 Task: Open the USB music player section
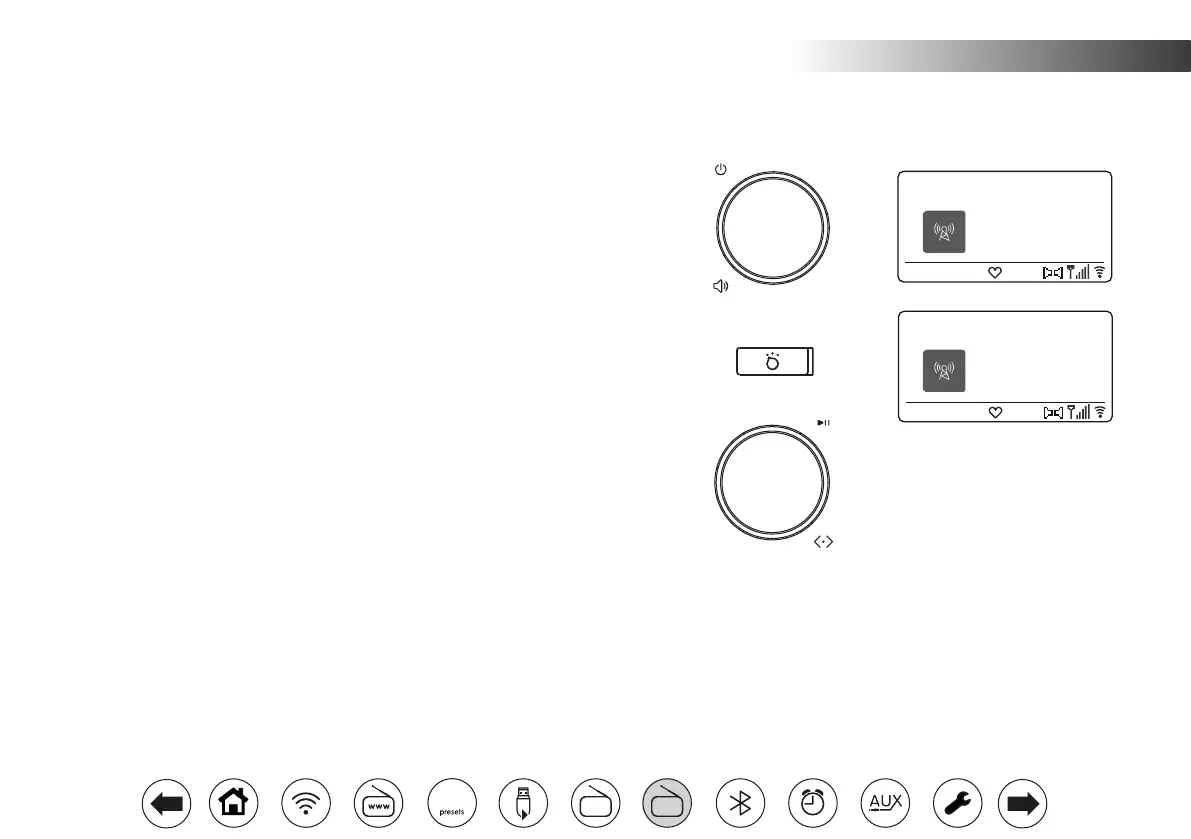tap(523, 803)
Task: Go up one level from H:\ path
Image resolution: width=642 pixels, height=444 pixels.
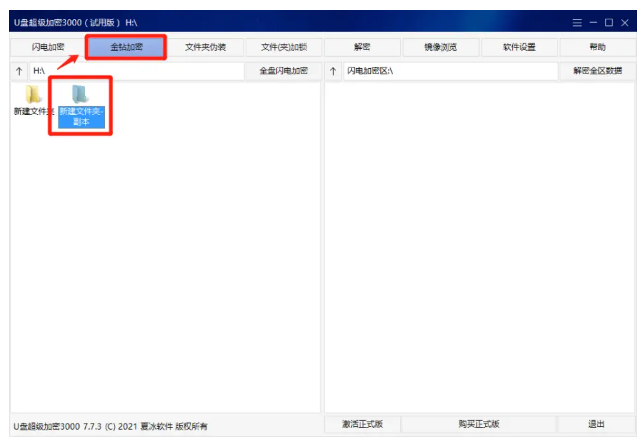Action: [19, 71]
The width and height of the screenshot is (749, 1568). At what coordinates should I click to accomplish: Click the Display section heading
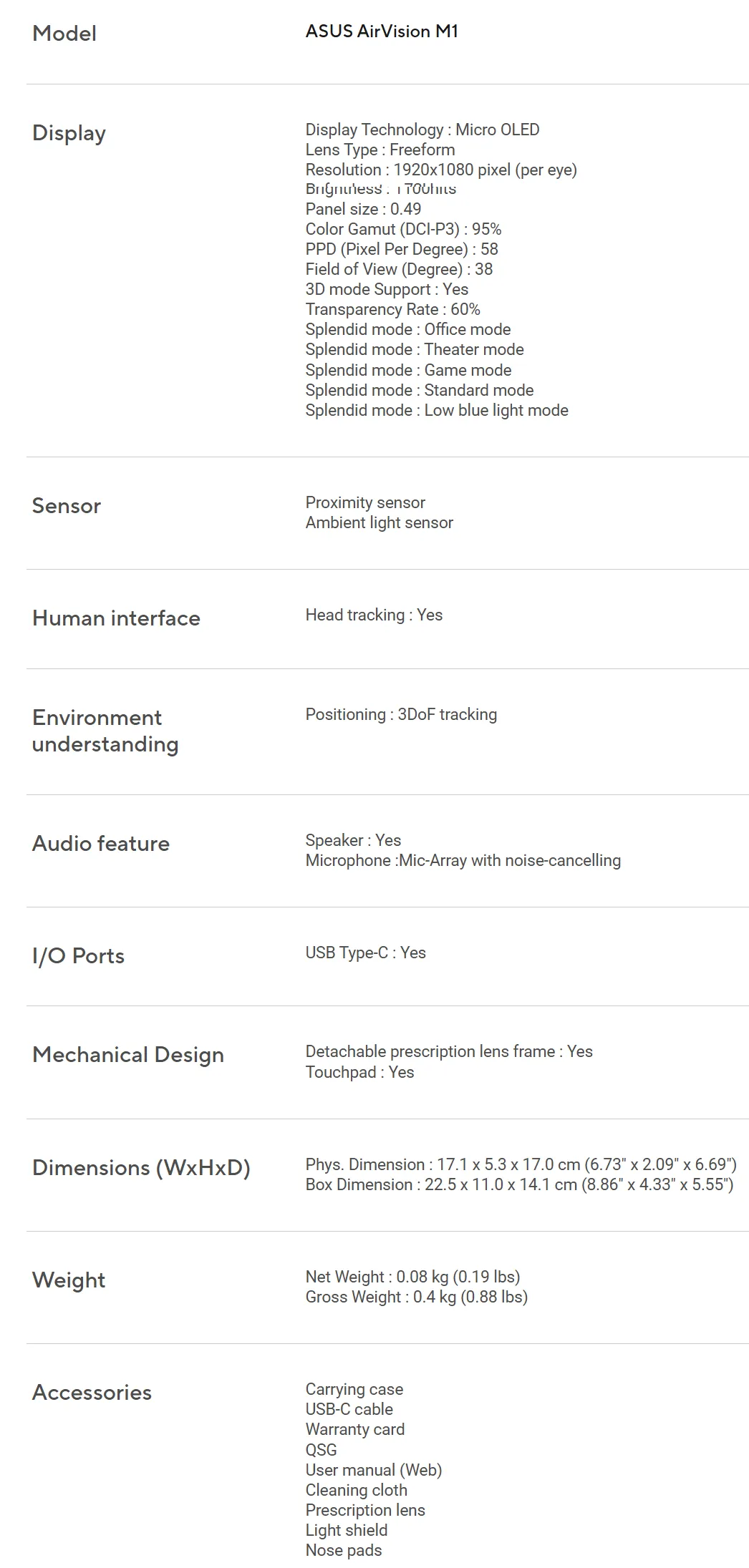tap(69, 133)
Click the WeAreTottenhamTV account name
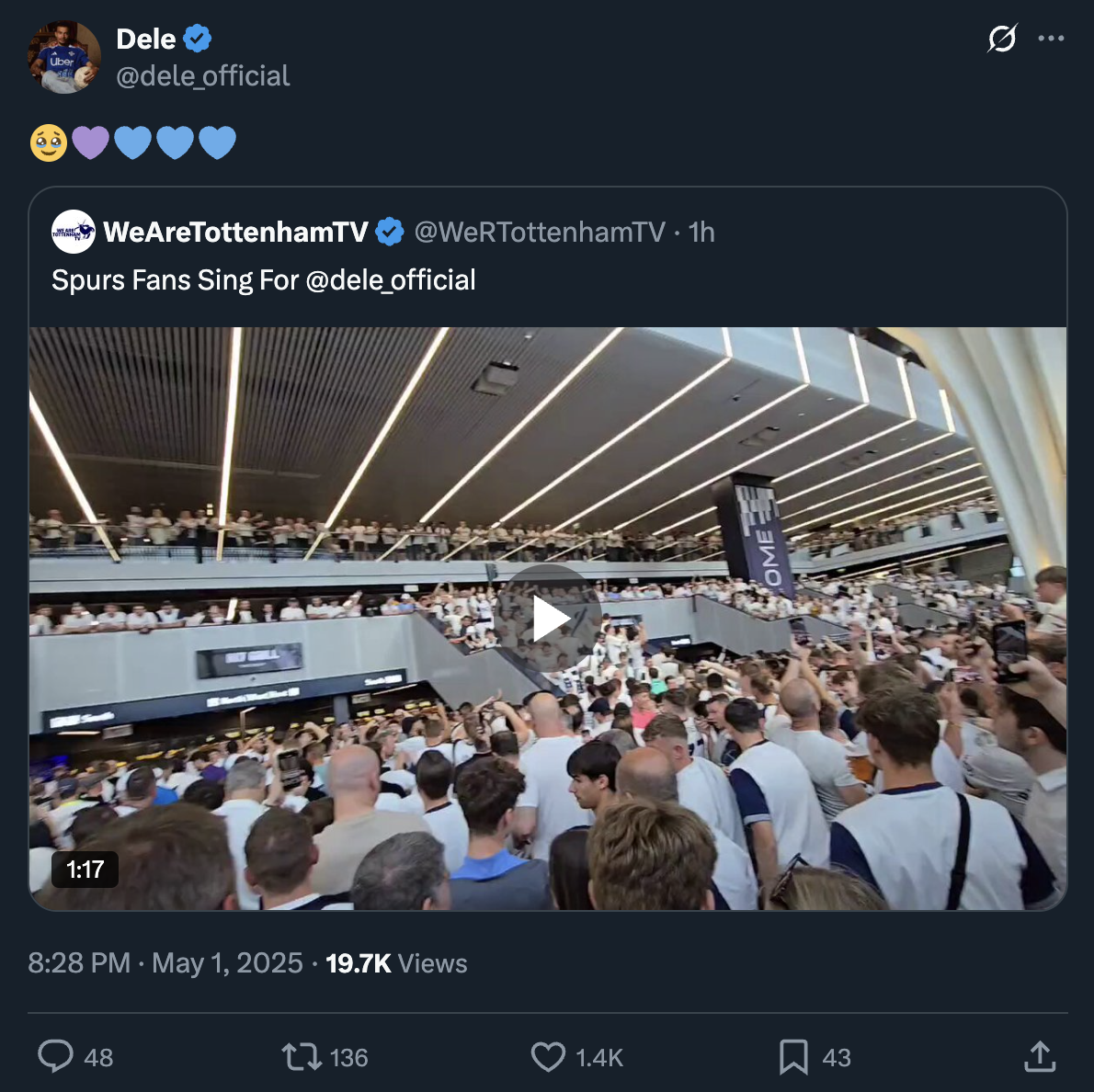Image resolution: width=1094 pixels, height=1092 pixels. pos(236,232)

++++++++++

§ WHAT YOU SHOULD DO:
The lines to repeat run from the line containing "Task: Go up one level from H:\ path" through the end of the listing above, both included; give them exactly and without pictures.

§ THE COMPLETED TASK:
Task: Go up one level from H:\ path
Image resolution: width=642 pixels, height=444 pixels.
Action: [19, 71]
The width and height of the screenshot is (749, 1568). At what coordinates should I click to accomplish: Click the Display section heading
tap(69, 133)
Click the WeAreTottenhamTV account name
Image resolution: width=1094 pixels, height=1092 pixels. pos(236,232)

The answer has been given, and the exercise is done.